March 3rd, 2010 admin No comments

Within accounting, it is common knowledge that different methods of arriving at a result or outcome exist. Asset valuation, which is critical in financial accounting, is not always straightforward. Asset values change yearly, due to depreciation and appreciation, and the nature of assets (current versus non-current) make asset valuation methods significant.

Four basic methods of valuation of assets in financial statement include:

i) Historical cost

ii) Replacement cost

iii) Net realisable value

iv) Economic value

Historical cost is the most common valuation of assets in financial statements. This is because historical cost is provable and known. As its name suggests, historical cost recorded cost of an asset when the cost was incurred. In other words, the amount that an entity pays for an asset represents the historical cost. If, for example, you purchased an item for $10,000.00, then it would be valued at its cost. Although financial accountants find “costs” a more objective index than asset values, asset valuations are important for fairly presenting the position of a business.

The use of historical cost can be problematic in periods of high inflation. It can lead to the position of the business not being fairly presented if the asset has a lower valuation than its current cost. This is because historical cost does not recognize unrealised holding gains of a non-current asset (like property). The historical cost convention is generally used, except where it conflicts with other fundamental accounting concepts, such as prudence.

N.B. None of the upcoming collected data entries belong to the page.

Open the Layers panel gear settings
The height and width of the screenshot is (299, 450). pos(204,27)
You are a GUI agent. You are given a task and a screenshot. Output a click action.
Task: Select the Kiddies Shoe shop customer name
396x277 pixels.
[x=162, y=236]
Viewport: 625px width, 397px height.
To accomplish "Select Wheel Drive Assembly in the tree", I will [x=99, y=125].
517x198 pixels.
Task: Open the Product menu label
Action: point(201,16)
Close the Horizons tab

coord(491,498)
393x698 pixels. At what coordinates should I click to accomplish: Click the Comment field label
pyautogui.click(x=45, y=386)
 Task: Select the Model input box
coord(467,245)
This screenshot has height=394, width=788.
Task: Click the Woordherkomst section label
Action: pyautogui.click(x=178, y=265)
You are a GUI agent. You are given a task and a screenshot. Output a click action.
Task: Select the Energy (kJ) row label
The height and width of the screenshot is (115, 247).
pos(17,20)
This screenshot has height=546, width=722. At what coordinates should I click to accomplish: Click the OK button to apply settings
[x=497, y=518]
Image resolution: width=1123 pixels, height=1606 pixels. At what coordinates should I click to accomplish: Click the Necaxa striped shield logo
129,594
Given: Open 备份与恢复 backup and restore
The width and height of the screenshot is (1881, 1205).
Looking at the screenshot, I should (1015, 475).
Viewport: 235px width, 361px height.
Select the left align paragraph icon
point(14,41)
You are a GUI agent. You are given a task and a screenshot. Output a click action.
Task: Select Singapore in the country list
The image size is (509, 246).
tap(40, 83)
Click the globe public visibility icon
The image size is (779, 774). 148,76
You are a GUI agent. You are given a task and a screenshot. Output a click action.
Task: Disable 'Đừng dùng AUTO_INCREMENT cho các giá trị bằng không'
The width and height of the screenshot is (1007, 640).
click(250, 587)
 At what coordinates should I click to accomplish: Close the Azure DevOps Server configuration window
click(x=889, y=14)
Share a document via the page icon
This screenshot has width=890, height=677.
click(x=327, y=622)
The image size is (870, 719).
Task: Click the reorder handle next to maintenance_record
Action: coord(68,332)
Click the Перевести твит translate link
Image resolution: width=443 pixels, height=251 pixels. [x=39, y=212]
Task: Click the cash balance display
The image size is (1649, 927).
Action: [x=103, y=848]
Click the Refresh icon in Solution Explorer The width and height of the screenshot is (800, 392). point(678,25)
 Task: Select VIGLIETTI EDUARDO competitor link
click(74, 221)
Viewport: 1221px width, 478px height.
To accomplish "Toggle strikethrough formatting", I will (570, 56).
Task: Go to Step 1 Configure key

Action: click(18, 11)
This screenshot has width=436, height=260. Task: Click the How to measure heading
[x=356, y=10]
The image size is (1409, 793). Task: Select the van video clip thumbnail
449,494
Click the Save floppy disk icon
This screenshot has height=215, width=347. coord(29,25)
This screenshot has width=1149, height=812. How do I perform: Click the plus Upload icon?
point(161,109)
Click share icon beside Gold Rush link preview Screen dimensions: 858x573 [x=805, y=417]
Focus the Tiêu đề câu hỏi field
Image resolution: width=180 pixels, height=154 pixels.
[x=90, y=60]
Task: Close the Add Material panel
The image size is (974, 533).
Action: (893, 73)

The replacement cost of an asset values the asset at the amount needed to replace it with an identical asset. For example, if you bought a mobile phone for $400.00 two years ago, but the current cost of replacement is $200.00, a replacement cost values the mobile phone at $200.00, whereas the historical cost convention would use the $400.00 valuation. If an entity is valuing an asset for insurance purposes, it might have to choose between replacement cost and actual cash value. The actual cash value refers to the fair market value of the asset in its current condition.